***** Provided records

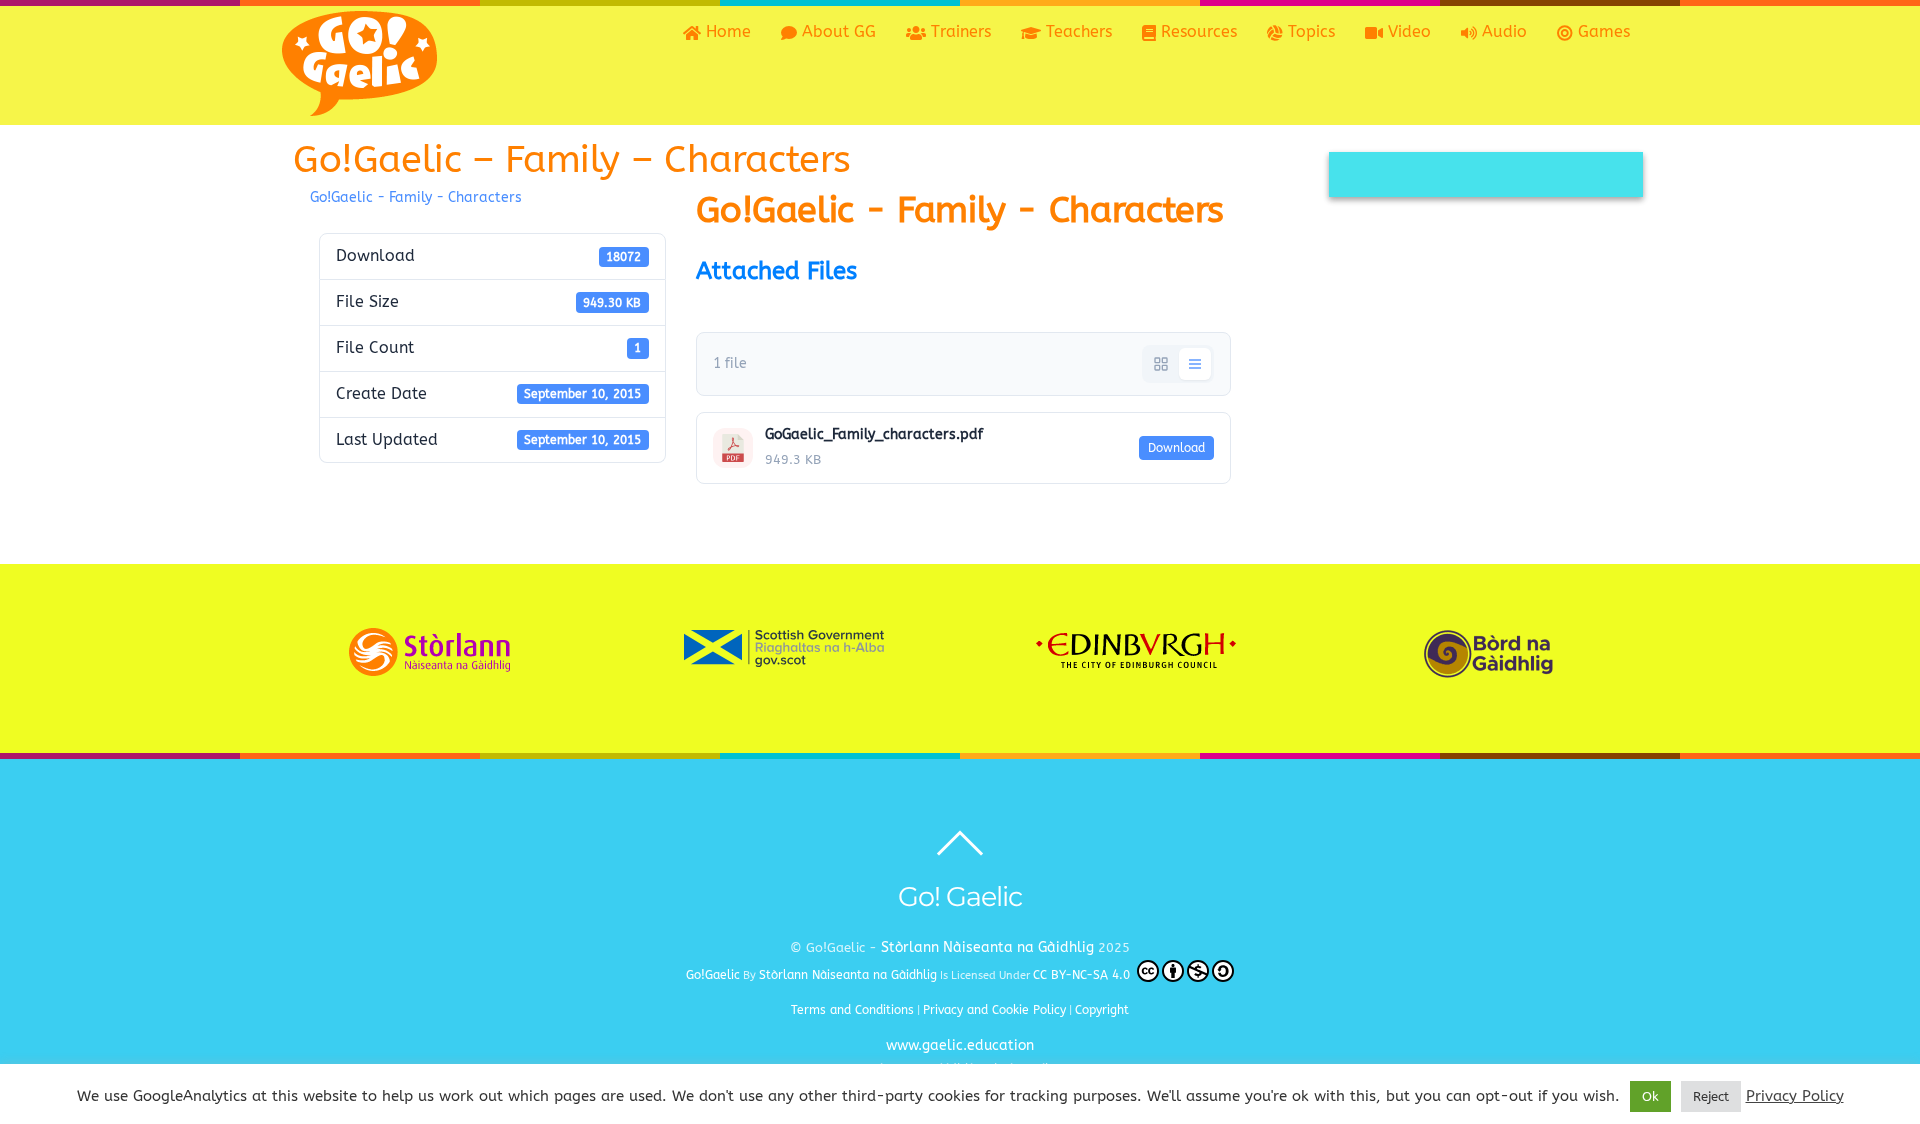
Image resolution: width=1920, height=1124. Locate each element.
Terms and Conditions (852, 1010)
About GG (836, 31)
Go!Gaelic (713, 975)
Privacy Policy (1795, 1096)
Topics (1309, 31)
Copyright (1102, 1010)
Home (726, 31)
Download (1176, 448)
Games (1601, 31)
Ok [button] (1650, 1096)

**********
***** Provided records

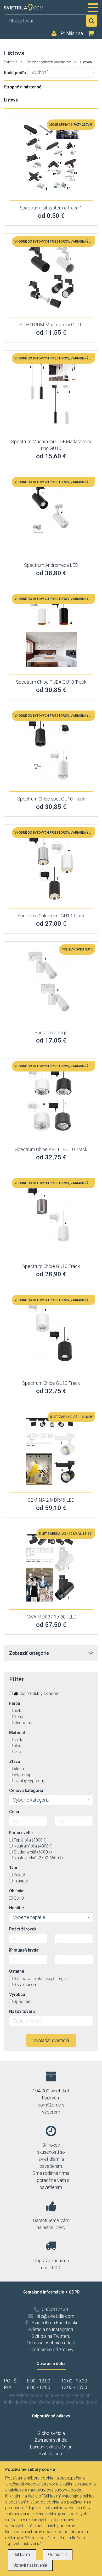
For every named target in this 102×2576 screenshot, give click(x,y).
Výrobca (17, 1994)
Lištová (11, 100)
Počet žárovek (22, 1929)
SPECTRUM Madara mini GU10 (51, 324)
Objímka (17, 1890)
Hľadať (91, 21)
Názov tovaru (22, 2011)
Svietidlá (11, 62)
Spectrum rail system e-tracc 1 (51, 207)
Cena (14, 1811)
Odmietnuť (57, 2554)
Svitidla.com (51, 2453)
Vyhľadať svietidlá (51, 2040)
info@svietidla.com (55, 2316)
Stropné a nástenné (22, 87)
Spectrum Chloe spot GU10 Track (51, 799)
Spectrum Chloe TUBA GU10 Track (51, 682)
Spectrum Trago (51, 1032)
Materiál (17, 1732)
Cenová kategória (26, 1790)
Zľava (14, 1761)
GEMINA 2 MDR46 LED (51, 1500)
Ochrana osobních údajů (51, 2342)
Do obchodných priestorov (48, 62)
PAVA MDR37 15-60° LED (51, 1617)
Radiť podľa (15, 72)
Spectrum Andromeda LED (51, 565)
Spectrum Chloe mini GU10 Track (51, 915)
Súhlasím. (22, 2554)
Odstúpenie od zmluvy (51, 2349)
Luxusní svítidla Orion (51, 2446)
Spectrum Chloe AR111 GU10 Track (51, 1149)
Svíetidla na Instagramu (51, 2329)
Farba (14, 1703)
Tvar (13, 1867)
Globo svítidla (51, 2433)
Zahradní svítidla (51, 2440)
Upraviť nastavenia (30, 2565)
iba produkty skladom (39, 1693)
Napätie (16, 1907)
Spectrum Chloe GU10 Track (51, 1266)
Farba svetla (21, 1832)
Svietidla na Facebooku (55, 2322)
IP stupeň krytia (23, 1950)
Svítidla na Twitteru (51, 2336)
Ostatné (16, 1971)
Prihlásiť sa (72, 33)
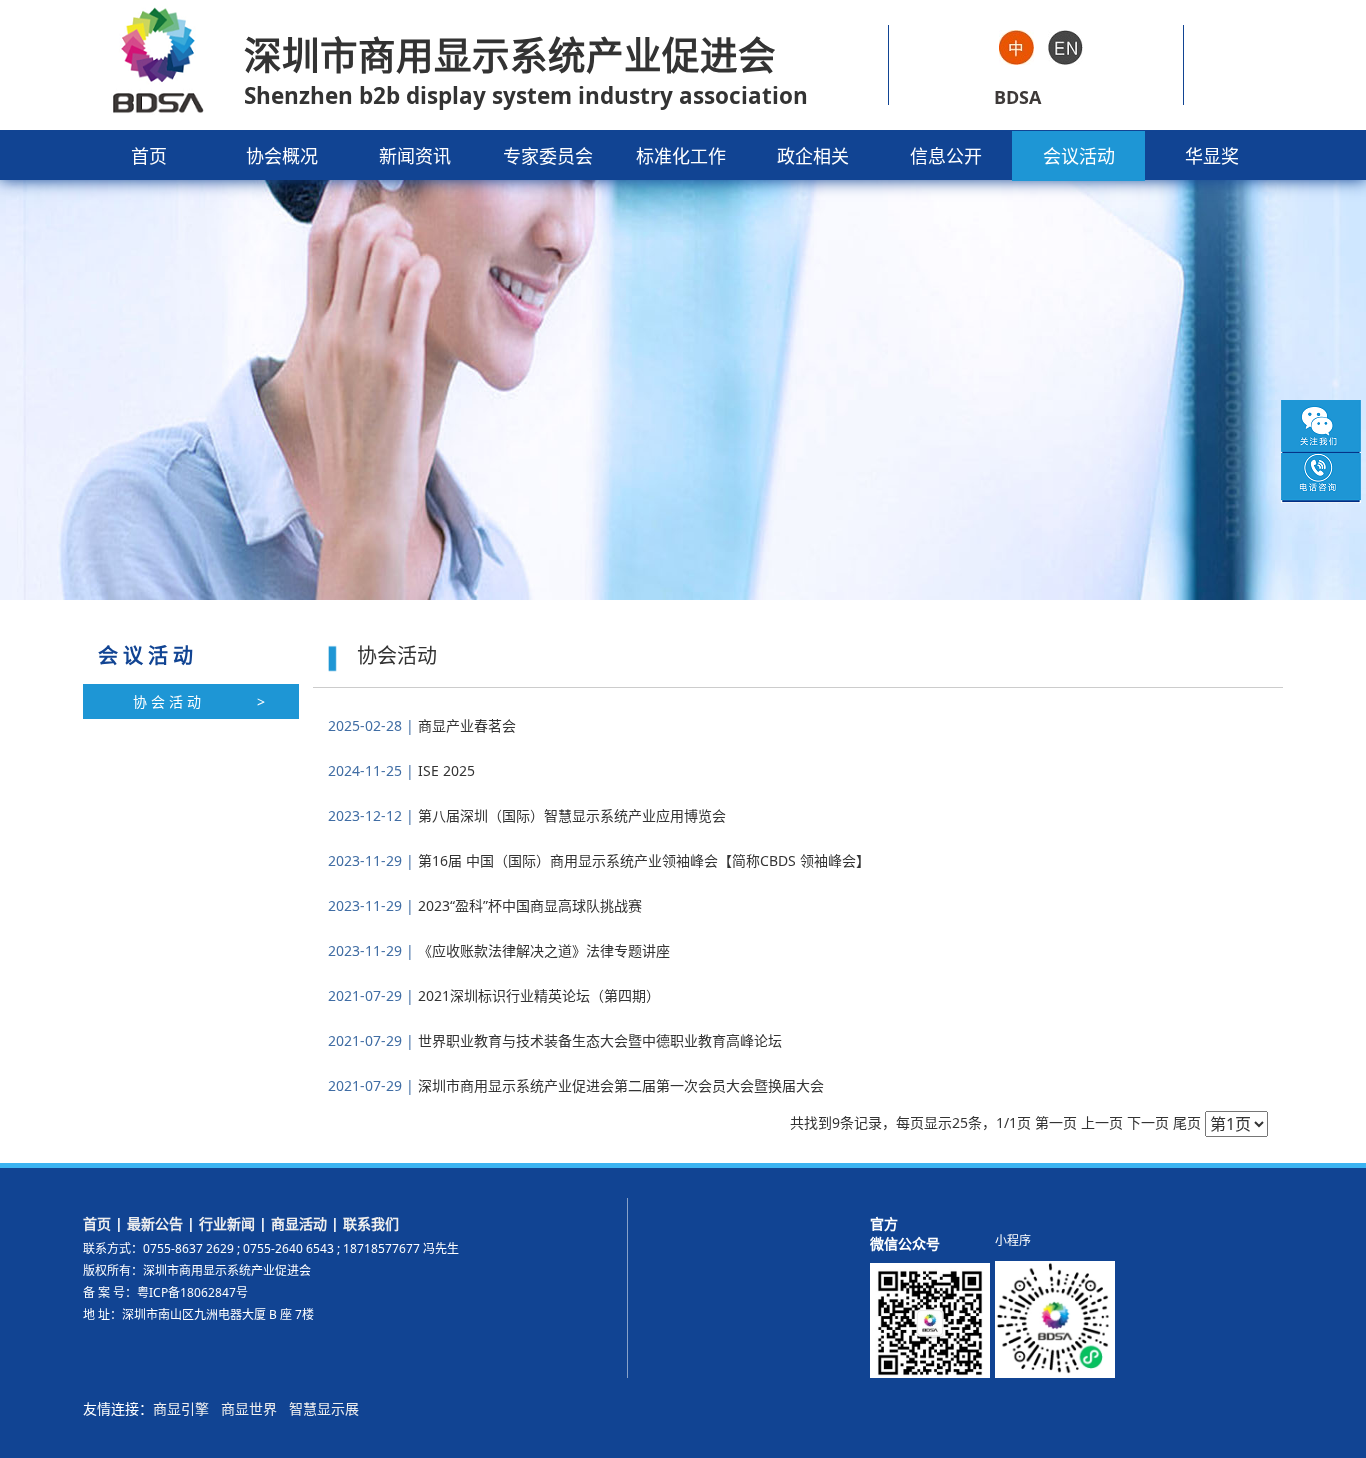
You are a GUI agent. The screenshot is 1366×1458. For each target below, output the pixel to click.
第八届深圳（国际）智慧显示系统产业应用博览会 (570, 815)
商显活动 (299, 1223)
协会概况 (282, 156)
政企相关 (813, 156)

**********

◆ Try it
Produce a word-for-word copy of everything above from the line holding "Image resolution: width=1920, height=1124." down to the line holding "Ok [button] (1650, 1096)", with both of those lines kept.

◆ Solution for this exercise
Image resolution: width=1920, height=1124. Locate each element.
Terms and Conditions (852, 1010)
About GG (836, 31)
Go!Gaelic (713, 975)
Privacy Policy (1795, 1096)
Topics (1309, 31)
Copyright (1102, 1010)
Home (726, 31)
Download (1176, 448)
Games (1601, 31)
Ok [button] (1650, 1096)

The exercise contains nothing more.